Dita Parker

Thursday, January 14, 2010

The name game

There are probably as many reasons for choosing to use a pseudonym as there are authors donning one. This is mine.

I have never been and never will be a writer to write one thing only. I wouldn't even want to. I'm too restless for that, too scattered in my interests and too undecided in my tastes. It would never work. I'd go mad and drive others up the wall so I could pace the floor like the caged lion I become when someone flashes too short a leash. If variety is the spice of life, give me a herbarium. I yam what I yam, I second that certain sailorman. I don't deny it, but how to play it smart, now that was the question when I queried Ellora's Cave. 
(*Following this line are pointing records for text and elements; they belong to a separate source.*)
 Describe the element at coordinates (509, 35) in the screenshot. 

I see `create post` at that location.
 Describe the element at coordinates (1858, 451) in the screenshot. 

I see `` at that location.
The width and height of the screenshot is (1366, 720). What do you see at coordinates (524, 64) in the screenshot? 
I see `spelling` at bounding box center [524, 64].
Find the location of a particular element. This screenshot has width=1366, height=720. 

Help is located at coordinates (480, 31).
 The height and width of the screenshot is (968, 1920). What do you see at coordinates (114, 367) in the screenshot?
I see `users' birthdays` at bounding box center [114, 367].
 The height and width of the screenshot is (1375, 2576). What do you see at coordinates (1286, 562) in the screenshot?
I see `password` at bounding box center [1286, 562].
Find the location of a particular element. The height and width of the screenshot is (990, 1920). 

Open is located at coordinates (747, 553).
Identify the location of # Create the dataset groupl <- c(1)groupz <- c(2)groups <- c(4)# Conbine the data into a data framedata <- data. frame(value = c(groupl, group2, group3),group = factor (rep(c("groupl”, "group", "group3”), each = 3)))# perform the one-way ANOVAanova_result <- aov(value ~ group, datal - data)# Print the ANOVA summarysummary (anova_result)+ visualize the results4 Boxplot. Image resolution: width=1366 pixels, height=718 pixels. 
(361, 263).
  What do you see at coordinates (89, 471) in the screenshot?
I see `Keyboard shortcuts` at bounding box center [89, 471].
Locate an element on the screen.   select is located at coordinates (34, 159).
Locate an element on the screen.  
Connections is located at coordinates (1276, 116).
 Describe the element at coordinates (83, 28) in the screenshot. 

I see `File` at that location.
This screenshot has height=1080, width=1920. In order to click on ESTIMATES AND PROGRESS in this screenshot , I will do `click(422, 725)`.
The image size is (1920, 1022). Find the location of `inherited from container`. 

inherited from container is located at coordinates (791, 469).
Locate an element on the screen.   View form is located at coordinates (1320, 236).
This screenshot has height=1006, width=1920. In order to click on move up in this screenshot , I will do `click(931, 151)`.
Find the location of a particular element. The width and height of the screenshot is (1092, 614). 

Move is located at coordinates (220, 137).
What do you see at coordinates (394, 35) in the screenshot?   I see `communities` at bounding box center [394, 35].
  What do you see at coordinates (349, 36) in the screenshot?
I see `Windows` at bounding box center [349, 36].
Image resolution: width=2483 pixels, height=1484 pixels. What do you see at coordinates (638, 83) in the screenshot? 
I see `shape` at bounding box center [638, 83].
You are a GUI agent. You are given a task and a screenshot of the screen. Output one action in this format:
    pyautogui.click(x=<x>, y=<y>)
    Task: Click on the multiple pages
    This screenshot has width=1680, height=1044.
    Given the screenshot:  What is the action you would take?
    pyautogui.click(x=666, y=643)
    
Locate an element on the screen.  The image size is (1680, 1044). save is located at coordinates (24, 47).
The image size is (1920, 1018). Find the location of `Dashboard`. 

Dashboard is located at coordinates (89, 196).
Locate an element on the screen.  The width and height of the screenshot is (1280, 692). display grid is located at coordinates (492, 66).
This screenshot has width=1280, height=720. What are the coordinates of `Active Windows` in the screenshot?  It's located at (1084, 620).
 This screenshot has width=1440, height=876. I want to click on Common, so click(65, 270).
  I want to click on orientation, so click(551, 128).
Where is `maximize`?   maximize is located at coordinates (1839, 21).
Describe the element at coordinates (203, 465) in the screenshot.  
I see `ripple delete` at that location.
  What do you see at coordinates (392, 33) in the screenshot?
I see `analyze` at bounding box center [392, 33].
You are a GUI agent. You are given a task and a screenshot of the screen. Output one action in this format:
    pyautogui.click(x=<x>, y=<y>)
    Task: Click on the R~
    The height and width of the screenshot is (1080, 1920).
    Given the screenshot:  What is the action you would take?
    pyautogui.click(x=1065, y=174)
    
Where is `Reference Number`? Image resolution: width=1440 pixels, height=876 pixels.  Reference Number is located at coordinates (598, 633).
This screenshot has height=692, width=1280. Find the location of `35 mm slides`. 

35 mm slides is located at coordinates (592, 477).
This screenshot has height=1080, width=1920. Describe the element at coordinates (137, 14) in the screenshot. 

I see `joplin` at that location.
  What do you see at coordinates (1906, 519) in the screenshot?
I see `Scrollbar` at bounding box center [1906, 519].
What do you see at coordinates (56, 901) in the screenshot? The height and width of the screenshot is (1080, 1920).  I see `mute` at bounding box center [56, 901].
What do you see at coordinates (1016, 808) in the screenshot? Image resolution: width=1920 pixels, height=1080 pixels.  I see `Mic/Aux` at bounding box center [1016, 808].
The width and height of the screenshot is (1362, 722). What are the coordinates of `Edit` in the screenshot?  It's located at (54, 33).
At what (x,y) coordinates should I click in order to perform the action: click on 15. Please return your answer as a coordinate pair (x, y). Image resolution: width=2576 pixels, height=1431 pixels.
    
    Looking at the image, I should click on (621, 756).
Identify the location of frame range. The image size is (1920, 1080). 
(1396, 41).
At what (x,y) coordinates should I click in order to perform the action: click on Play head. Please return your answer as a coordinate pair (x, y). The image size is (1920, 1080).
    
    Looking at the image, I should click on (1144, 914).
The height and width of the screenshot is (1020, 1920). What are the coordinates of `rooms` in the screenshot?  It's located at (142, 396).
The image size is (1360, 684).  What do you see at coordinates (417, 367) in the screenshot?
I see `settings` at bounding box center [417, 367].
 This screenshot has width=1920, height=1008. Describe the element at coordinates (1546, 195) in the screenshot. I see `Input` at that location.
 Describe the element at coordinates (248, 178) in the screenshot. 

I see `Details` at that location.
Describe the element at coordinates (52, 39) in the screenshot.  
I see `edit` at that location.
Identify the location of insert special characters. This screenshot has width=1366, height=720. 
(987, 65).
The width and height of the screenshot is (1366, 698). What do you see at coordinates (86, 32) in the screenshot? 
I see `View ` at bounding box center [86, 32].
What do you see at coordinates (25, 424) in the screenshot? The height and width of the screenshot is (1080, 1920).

I started this blog while taking part in The Seventy Days of Writing Challenge under the same pen name (which I didn't know EC might veto, which they didn't). I'd put up an email account for yours truly. I was up and running and chocking on humble pie. I felt I'd made a concession going in with a nom de plume. All because I had written erotica. All because I had been warned I might start receiving unwanted messages and attention. 

I wanted to say I didn't care, that I could distinguish between fact and fiction, between what I write and who I am, and to hell with those who can't and get confused, or those for whom sex is not a dirty word, it's dirty period. The warnings annoyed me. Gigantic period. I got angry thinking I might have to choose between censoring what I wrote and disguising who wrote; caged seeing that leash offered up to me; upset the fantasies and intolerance and misapprehensions of others played a role in what role I assumed or chose not to. 

Imagine your child bringing in the mail and handing you a postcard inviting you to be the guest of honor at a group sex session. Spotting a picture in the trash of a naked man palming his pride and joy, another invitation. Imagine receiving obscene phone calls on end, a package containing someone's sperm donation. These are real-life examples from the lives of young women who write erotica or whose writings include passages with explicit sex. 

As surely as crime writers should all be arrested for murder, science fiction writers...what planet are they from anyway, and fantasy writers have lost contact with reality, erotica authors must be either oversexed or going without and gagging for it. Could we make a deal, right here, right now: If we are, we'll let you know, okay? Send out invitations to our orgies, or post a call for one. Until then, just...don't. 

I can resist being labeled. I can ignore the hang-ups of others. And I will fight for my children's innocence and peace of mind for as long as I possibly can. They don't have to learn to put up with whatever may be slung my way even if I'm prepared to. They can't choose, so I chose for them; what I hope is the lesser evil, the smaller concession, the longest leash. Humble pie. It's an acquired taste.